Iran, Syria and Egypt

During the last weeks, three issues in the Middle East have become increasingly significant. The heightened tension between the U.S. and Iran, leading to more talk of possible war between the two countries, the violence in Syria as the authoritarian Assad regime continues to crack down on opposition members andother citizens there, and the detainment and now looming trial of 19 Americans, and several others working for American political development NGOs, in Egypt have all been front page news for several days. At first glance they seem like three very different types of problems: one is a conflict between two states, one is about a government committing violent acts against its own citizens and one is a more complex issue of American citizens being charged with interfering in the domestic affairs of another country.

There are, however, some common themes across these issues which frame the broader U.S. role in the the Middle East. All three of these cases demonstrate the inability of the U.S to get what it wants from other countries in the region. Iran and the U.S. have not had a good relationship for decades so it is no surprise that the U.S. has proven unsuccessful in its efforts to dissuade Iran from pursuing its nuclear weapons plan.

The other two cases are, at least in this regard, more significant. Despite an an aversion, until recently, to being frank about the violence and brutality of the Assad regime, the U.S. has been completely unable to influence Assad’s behavior as he has taken increasingly violent measures against his own people. Of equal import is the inability of the U.S. to persuade permanent members of the UN Security Council, China and Russia to support the resolution asking Assad to resign.

Egypt is, in some respects, the most intriguing of the three cases. The decision of the Egyptian authorities to detain people working with major American democracy assistance organizations is very unusual, particularly for a country that, like Egypt, enjoys a good relationship with, and receives ample assistance from, the U.S. In this context the failure of Egypt to release those prisoners in the face of mounting pressure from the U.S. is even more puzzling.

The U.S. is asking, without success, for the Iranian, Syrian, Russian and Chinese governments to do things that, from their perspective, are not in their interests. It is not really a big surprise that Iran is not giving up their weapons because the U.S. wants them to or that Moscow and Beijing are less anxious than the U.S. to call for a leader to resign because he has used excessive force on the citizens of his own country.
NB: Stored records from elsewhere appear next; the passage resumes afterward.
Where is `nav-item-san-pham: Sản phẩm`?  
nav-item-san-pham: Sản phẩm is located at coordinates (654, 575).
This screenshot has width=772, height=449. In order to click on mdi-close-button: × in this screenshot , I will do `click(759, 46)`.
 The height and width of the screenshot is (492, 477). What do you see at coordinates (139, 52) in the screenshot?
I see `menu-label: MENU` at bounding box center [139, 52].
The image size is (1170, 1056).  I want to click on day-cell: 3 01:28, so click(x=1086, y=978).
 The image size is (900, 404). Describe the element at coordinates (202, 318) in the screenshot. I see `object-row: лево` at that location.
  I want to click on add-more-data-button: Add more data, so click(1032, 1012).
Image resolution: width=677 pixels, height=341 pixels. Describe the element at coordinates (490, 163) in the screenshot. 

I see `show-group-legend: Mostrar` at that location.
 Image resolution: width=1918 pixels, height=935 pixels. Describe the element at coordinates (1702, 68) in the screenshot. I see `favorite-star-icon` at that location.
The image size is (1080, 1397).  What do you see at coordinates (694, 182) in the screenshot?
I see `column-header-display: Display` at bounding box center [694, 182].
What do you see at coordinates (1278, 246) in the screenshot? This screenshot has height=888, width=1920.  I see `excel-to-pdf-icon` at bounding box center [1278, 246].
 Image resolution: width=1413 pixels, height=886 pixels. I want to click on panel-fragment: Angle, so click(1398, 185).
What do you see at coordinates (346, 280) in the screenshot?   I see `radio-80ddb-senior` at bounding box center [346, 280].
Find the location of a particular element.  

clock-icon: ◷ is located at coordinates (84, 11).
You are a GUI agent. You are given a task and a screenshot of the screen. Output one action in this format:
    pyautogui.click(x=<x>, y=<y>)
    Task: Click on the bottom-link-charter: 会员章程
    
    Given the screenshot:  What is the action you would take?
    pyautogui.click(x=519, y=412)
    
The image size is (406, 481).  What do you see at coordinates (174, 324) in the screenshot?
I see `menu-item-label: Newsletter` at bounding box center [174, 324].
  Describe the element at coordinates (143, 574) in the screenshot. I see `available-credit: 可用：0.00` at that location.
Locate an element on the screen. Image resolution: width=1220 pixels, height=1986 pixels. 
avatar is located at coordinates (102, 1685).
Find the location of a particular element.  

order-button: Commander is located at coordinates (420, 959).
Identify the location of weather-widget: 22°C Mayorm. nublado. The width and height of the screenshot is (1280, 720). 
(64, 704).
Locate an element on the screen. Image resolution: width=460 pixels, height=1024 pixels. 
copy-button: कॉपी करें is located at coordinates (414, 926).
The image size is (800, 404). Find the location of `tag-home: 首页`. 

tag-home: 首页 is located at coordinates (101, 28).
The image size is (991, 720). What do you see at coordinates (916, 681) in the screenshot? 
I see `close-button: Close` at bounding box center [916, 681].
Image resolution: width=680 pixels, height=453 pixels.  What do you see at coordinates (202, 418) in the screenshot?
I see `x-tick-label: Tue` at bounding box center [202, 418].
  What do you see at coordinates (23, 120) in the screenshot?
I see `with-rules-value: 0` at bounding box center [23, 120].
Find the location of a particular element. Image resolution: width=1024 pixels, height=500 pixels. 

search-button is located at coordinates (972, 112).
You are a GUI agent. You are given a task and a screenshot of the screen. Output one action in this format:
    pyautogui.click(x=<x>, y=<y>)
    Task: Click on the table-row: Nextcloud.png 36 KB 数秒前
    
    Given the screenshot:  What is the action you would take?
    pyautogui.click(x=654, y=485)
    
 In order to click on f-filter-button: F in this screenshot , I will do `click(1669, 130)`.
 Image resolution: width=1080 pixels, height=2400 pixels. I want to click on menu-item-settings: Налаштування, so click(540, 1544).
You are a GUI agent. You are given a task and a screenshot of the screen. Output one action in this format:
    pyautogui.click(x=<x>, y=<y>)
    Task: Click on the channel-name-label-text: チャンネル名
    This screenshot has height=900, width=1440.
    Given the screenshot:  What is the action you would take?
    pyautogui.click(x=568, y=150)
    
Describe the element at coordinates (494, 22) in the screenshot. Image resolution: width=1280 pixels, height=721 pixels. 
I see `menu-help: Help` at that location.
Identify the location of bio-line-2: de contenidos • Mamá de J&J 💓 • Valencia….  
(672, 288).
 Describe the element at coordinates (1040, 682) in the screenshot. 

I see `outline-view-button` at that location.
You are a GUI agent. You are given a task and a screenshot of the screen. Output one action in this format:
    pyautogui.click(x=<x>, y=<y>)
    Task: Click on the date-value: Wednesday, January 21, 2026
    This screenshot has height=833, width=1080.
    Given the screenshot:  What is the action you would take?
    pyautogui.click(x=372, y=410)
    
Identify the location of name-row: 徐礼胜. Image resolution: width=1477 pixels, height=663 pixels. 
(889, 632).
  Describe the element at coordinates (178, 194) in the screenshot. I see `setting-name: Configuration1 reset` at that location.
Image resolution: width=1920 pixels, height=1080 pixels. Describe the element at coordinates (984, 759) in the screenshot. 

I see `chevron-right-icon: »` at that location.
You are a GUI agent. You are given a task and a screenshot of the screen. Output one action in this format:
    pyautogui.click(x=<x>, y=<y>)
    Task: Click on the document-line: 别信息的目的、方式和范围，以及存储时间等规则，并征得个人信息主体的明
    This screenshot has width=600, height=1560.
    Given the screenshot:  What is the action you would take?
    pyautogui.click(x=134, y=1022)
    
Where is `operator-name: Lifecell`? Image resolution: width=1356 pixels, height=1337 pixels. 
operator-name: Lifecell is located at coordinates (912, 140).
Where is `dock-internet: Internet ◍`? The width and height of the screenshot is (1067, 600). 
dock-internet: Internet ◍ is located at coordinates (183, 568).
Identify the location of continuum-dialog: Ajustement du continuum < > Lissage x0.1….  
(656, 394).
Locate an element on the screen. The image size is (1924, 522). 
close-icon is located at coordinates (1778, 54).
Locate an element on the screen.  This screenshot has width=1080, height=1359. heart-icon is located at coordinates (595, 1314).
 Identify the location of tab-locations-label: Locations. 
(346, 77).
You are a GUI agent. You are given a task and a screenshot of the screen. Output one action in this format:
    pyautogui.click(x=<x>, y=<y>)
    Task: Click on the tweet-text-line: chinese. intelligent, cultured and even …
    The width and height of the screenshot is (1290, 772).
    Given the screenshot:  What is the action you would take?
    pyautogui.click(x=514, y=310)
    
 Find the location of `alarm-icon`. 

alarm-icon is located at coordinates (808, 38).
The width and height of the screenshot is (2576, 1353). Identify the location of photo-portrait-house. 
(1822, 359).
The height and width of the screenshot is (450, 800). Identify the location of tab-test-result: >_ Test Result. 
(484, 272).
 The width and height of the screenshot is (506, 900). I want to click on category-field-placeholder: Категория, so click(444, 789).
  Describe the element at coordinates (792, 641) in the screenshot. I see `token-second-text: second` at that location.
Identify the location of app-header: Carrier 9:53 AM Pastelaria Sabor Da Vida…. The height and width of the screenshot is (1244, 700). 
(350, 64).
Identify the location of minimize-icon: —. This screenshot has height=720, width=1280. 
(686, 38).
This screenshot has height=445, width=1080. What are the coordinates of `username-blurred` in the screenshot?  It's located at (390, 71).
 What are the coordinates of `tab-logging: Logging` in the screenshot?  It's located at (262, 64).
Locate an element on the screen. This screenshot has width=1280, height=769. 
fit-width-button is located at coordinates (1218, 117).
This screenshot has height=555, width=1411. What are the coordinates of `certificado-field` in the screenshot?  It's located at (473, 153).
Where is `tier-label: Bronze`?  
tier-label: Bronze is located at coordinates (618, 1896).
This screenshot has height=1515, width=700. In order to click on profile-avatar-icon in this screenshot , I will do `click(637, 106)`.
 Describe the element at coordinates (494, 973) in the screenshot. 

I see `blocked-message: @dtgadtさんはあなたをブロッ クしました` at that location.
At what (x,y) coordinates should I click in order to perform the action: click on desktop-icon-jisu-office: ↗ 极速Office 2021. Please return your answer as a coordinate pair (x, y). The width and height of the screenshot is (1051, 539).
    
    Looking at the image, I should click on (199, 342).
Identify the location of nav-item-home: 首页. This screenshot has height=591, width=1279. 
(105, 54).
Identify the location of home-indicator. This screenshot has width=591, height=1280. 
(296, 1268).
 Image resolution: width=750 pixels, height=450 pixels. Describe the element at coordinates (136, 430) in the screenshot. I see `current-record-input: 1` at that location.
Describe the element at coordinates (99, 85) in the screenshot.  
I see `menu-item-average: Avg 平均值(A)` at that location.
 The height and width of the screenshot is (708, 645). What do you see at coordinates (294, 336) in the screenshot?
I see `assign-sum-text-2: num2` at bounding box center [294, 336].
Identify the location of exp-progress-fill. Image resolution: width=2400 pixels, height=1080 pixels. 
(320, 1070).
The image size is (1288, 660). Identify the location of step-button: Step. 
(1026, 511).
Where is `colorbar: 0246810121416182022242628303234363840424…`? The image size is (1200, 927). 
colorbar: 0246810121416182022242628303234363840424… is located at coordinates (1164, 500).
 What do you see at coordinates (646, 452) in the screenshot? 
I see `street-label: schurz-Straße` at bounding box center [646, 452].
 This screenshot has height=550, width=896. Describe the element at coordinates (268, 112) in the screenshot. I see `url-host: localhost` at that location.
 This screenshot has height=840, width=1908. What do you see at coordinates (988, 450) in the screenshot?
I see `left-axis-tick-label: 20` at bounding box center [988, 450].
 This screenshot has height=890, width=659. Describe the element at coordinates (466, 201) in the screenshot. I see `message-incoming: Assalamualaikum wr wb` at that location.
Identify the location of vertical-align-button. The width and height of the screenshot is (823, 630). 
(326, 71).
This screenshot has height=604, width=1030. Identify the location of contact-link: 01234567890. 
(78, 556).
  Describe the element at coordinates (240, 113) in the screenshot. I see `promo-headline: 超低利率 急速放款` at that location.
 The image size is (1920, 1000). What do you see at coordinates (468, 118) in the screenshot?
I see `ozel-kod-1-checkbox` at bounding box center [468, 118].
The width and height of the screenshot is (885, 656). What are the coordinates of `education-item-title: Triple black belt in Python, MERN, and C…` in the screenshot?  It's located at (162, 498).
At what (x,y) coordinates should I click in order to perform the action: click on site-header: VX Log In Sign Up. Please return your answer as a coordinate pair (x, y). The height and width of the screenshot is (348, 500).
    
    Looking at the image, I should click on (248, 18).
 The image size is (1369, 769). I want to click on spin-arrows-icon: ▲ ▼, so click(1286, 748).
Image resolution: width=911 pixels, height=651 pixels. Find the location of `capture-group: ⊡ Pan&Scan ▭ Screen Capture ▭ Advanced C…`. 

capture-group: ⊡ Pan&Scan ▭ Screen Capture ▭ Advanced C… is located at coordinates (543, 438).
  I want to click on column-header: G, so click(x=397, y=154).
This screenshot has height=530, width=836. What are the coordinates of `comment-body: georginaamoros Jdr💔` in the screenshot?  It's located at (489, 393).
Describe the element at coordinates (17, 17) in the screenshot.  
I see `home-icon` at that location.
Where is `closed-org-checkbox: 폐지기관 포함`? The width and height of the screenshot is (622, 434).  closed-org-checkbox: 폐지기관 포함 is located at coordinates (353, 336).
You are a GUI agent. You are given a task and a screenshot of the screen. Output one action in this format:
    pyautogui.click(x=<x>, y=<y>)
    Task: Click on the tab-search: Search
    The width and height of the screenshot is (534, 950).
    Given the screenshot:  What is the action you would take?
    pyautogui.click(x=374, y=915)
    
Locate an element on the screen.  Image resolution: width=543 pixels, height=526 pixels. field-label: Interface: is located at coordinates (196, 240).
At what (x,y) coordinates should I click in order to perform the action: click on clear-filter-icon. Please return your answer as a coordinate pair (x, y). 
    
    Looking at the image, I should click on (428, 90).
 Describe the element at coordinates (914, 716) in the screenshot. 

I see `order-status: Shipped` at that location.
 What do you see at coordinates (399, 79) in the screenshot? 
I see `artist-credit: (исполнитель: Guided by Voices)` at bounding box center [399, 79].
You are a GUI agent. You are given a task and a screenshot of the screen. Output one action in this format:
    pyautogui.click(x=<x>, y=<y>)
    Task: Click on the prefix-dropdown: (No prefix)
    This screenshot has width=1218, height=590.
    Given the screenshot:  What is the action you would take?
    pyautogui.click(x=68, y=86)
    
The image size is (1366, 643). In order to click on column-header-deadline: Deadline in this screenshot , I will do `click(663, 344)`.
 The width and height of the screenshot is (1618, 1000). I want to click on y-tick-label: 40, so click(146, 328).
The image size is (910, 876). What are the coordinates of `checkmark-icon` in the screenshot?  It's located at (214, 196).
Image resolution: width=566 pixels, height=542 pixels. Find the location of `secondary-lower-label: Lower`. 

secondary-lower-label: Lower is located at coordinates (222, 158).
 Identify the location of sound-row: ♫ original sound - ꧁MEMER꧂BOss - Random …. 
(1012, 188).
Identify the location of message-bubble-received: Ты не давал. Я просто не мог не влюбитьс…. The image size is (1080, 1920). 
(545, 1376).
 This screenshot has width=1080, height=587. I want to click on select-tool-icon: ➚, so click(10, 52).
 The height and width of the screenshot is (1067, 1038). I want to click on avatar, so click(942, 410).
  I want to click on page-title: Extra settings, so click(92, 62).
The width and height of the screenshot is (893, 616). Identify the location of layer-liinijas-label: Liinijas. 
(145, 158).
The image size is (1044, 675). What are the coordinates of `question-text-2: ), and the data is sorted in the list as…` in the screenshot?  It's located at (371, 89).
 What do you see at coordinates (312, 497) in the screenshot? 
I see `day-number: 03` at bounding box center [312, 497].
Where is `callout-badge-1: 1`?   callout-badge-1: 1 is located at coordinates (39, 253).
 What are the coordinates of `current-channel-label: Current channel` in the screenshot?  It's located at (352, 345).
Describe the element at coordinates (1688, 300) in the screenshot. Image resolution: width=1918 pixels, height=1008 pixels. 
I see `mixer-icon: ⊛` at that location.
The U.S., on the other hand, is asking Egypt to do something that is neither against their interests nor a very big request.

The new government of Egypt probably does not share the American view that the involvement of U.S. based organizations working to help make Egypt become more democratic is essential for Egypt’s development. Moreover, Egyptians may see the U.S. as having supported Hosni Mubarak’s authoritarian government rather than as having played a role in political breakthroughs in Egypt. However, the Egyptian government, which still seems happy to receive assistance from the U.S. and to have relatively strong ties with the U.S. in other areas, notably the military, has behaved clumsily and excessively on this issue. It is unclear why the presence of U.S. democracy organizations which most governments in similar situations view as a minor, but necessary, inconvenience has drawn such an overblown and hostile response from the Egyptian government.

The failure of the U.S. to stop Egypt from detaining, and now possibly trying, these nineteen Americans is yet another case of the U.S. not being able to persuade a recipient of U.S. assistance to cooperate with the U.S. Recipients of U.S. assistance, particularly when they are large and powerful countries like Egypt cannot be expected to support the U.S. on everything, but this is a relatively minor, although highly symbolic, incident where Egyptian cooperation does not seem like it should be beyond the expectations of the U.S.

The inability of the U.S. to get what it wants in the Middle East on issues both relatively large and relatively minor is further evidence of the failure of American policy of continuing to behave like a lone superpower in an increasingly multi-polar world. China and Russia are almost certainly going to continue charting their own courses in the Middle East and elsewhere and so will continue to be able to block U.S. action on the security council and to offer regimes, including those as dreadful as the ones in Teheran and Damascus, alternatives to cooperating with the U.S. This is probably unavoidable in a multi-polar world, but events like those in Egypt raise a different set of concerns and limits on American influence and power.